■ Text segment ■

········

Prince Frederic III, Elector of Saxony, always offered protection to Luther against the Pope’s terrible sentences (he was banned as an outlaw) and also the attacks of Emperor Charles the Fifth.

His protection of Luther

Luther in the Wartburg
Luther in the Wartburg © S.H.P.F.

Frederic III, also known as Frederic the Wise, was the son of Ernest, Elector of Saxony and Elisabeth of Bavaria. He was born in Torgau in 1463 and succeeded his father as Duke of Saxony and Elector of the Holy Roman Empire in 1486.

In 1502, he founded the University of Wittenberg; Luther and Melanchthon both studied and later taught theology there.

Frederic the Wise played an important role when the empire was choosing a successor to Maximilian I after his death in 1519; in fact he had himself been the Pope’s candidate for the imperial throne. However, to prevent the possible success of Francis I of France, he sup-ported the election of Charles of Spain, later to become Charles the Fifth. Frederic the Wise obtained concessions from the future emperor for the German princes, who were given more responsibility in their own jurisdictions as well as in the empire itself.

Frederic the Wise defended Luther against the Pope and the Emperor Charles the Fifth. After the Diet of Worms, where Luther had to appear in 1521, he had him abducted in order to be able to keep him in the security of his castle in Wartburg.

Frederic the Wise was the first imperial prince to become protestant. He died in 1525.

········

■ Data segment ■
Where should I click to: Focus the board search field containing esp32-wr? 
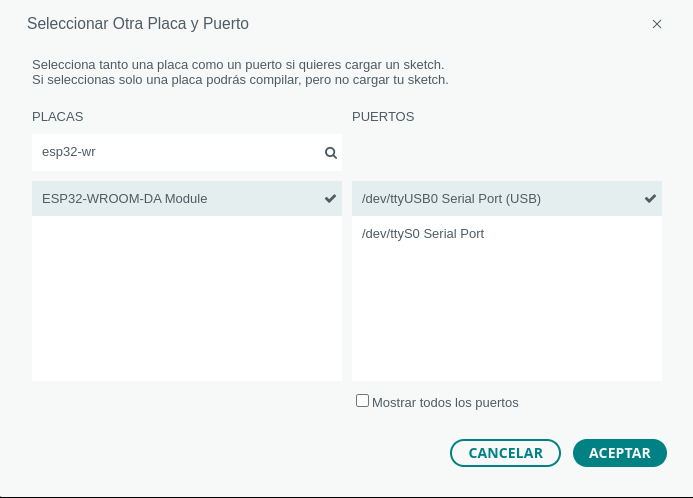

········

■ What this task involves ■
In the text about Frederic III, rewrite the part that opens with "Frederic III, also" and closes with "Empire in 1486.", putting "Wittenberg" in place of "Torgau".

■ Response to this exercise ■
Frederic III, also known as Frederic the Wise, was the son of Ernest, Elector of Saxony and Elisabeth of Bavaria. He was born in Wittenberg in 1463 and succeeded his father as Duke of Saxony and Elector of the Holy Roman Empire in 1486.